== Records to process ==
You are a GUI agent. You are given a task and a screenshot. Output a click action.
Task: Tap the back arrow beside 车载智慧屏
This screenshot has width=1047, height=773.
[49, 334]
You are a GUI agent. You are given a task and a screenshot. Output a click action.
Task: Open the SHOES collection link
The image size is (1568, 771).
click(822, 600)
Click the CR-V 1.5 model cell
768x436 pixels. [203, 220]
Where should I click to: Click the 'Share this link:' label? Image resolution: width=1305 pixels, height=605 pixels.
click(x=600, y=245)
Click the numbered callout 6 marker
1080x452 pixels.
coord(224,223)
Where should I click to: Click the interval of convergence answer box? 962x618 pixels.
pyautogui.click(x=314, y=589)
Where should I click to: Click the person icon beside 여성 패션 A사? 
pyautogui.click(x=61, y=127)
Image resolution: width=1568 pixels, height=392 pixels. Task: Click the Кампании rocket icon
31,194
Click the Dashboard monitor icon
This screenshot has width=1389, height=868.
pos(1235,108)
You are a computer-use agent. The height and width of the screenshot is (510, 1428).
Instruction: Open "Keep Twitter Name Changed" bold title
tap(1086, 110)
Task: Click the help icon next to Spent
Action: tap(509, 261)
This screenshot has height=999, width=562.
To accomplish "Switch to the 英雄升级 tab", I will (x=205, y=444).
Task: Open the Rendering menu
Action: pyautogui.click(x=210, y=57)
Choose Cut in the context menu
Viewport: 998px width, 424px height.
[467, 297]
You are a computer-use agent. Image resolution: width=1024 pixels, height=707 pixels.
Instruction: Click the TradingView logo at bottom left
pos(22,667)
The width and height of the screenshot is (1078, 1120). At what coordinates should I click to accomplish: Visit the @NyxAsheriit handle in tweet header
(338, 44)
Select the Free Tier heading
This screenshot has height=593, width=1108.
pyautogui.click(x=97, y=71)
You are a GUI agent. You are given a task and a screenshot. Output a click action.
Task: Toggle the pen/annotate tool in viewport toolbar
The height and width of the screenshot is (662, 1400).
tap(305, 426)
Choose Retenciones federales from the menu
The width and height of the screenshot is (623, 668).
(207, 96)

== Task to complete ==
Retype the material. Keep it exact.

== Task answer ==
You are a GUI agent. You are given a task and a screenshot. Output a click action.
Task: Tap the back arrow beside 车载智慧屏
This screenshot has width=1047, height=773.
[49, 334]
You are a GUI agent. You are given a task and a screenshot. Output a click action.
Task: Open the SHOES collection link
The image size is (1568, 771).
click(822, 600)
Click the CR-V 1.5 model cell
768x436 pixels. [203, 220]
Where should I click to: Click the 'Share this link:' label? Image resolution: width=1305 pixels, height=605 pixels.
click(x=600, y=245)
Click the numbered callout 6 marker
1080x452 pixels.
coord(224,223)
Where should I click to: Click the interval of convergence answer box? 962x618 pixels.
pyautogui.click(x=314, y=589)
Where should I click to: Click the person icon beside 여성 패션 A사? 
pyautogui.click(x=61, y=127)
Image resolution: width=1568 pixels, height=392 pixels. Task: Click the Кампании rocket icon
31,194
Click the Dashboard monitor icon
This screenshot has width=1389, height=868.
pos(1235,108)
You are a computer-use agent. The height and width of the screenshot is (510, 1428).
Instruction: Open "Keep Twitter Name Changed" bold title
tap(1086, 110)
Task: Click the help icon next to Spent
Action: tap(509, 261)
This screenshot has height=999, width=562.
To accomplish "Switch to the 英雄升级 tab", I will (x=205, y=444).
Task: Open the Rendering menu
Action: pyautogui.click(x=210, y=57)
Choose Cut in the context menu
Viewport: 998px width, 424px height.
[467, 297]
You are a computer-use agent. Image resolution: width=1024 pixels, height=707 pixels.
Instruction: Click the TradingView logo at bottom left
pos(22,667)
The width and height of the screenshot is (1078, 1120). At what coordinates should I click to accomplish: Visit the @NyxAsheriit handle in tweet header
(338, 44)
Select the Free Tier heading
This screenshot has height=593, width=1108.
pyautogui.click(x=97, y=71)
You are a GUI agent. You are given a task and a screenshot. Output a click action.
Task: Toggle the pen/annotate tool in viewport toolbar
The height and width of the screenshot is (662, 1400).
tap(305, 426)
Choose Retenciones federales from the menu
The width and height of the screenshot is (623, 668).
(207, 96)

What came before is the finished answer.